Retire legacy 'Install everything' CTA; funnel to the wizard instead. This was the escape hatch. The one-click button that promised to do the whole setup without the flow. Users who took it came back as support tickets, every time. We killed the button. The only way through is now the three steps. A flow you don't let people bypass is a flow you have to make worth walking.
Console: redirect greenfield workspace to wizard on /. A blank console used to route to a fake dashboard — one with empty charts and a friendly "come back later" card. Now a blank console routes you to the wizard. There is no other sensible place for a user with no repos to be.
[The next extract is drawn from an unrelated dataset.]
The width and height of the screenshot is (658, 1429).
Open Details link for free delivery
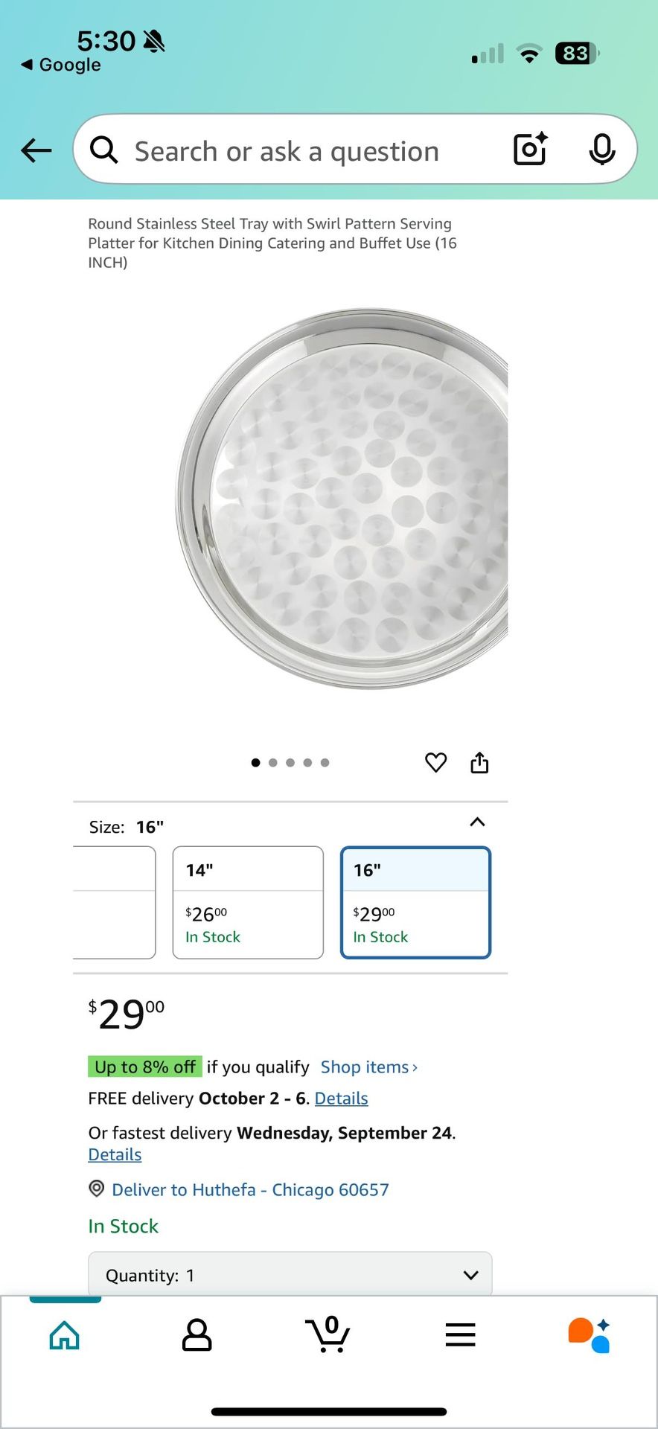click(x=342, y=1099)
Plus two smaller fixes from the same day:
Make wizard step 4 resilient to single-probe failures. One flaky vendor probe shouldn't block the flow. If a probe times out, we mark it unknown, let the user continue, and retry in the background. The seed PR still opens. The user still sees a result.
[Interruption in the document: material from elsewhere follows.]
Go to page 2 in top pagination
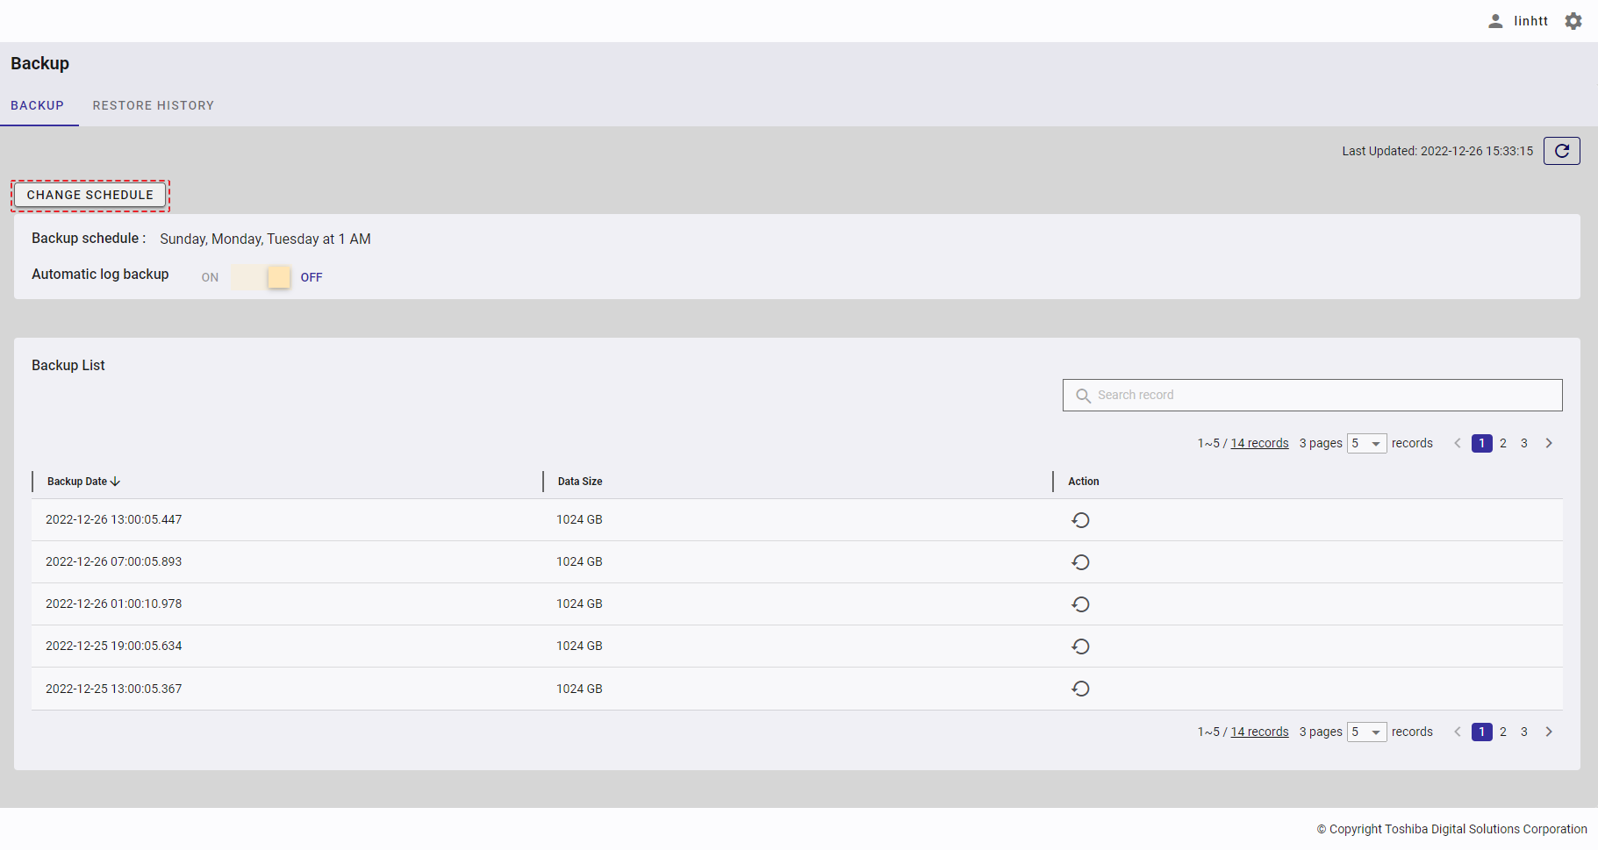This screenshot has height=850, width=1598. pos(1503,444)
Surface precise remediation on agent-secrets probe failure. Errors now say what to do. Not "probe failed." Not "unauthorized." The exact env var, the exact scope, the exact place to fix it.
Copy is architecture. You can tell because a copy change can make a system feel like a different product. ALREADY CONNECTED vs READY TO RUN is not a word swap. It's a promise you're choosing to keep or break on every page load.
The principle
You don't design an onboarding flow by listing what's necessary. You design it by listing what's necessary and then saying no to everything that's merely relevant.
Saying yes to three things means saying no to six.
Ten steps felt thorough. Three steps are honest. The difference is that a three-step flow forces you to do the hard work — the per-repo integrations, the dual-mode auth, the honest probe, the unified endpoint — underneath the flow, where the user will never see it but will feel it. A ten-step flow lets you duck that work by turning each gap into a screen.
Operations live in the mean. A wizard is an operation. Its mean case is a user in a new repo on a Tuesday who wants a coding agent to do something useful by lunch. If the flow serves that user, the long tail can be handled in settings, in docs, in support. If the flow serves every edge case, the mean user drops off at step five.
We are going to keep the count at three. If we want to add something, we will ask first whether it belongs in the flow or underneath it. If it belongs underneath, we'll put it underneath, even when that's harder. Especially when that's harder.
Fences exist on purpose. Three is a fence.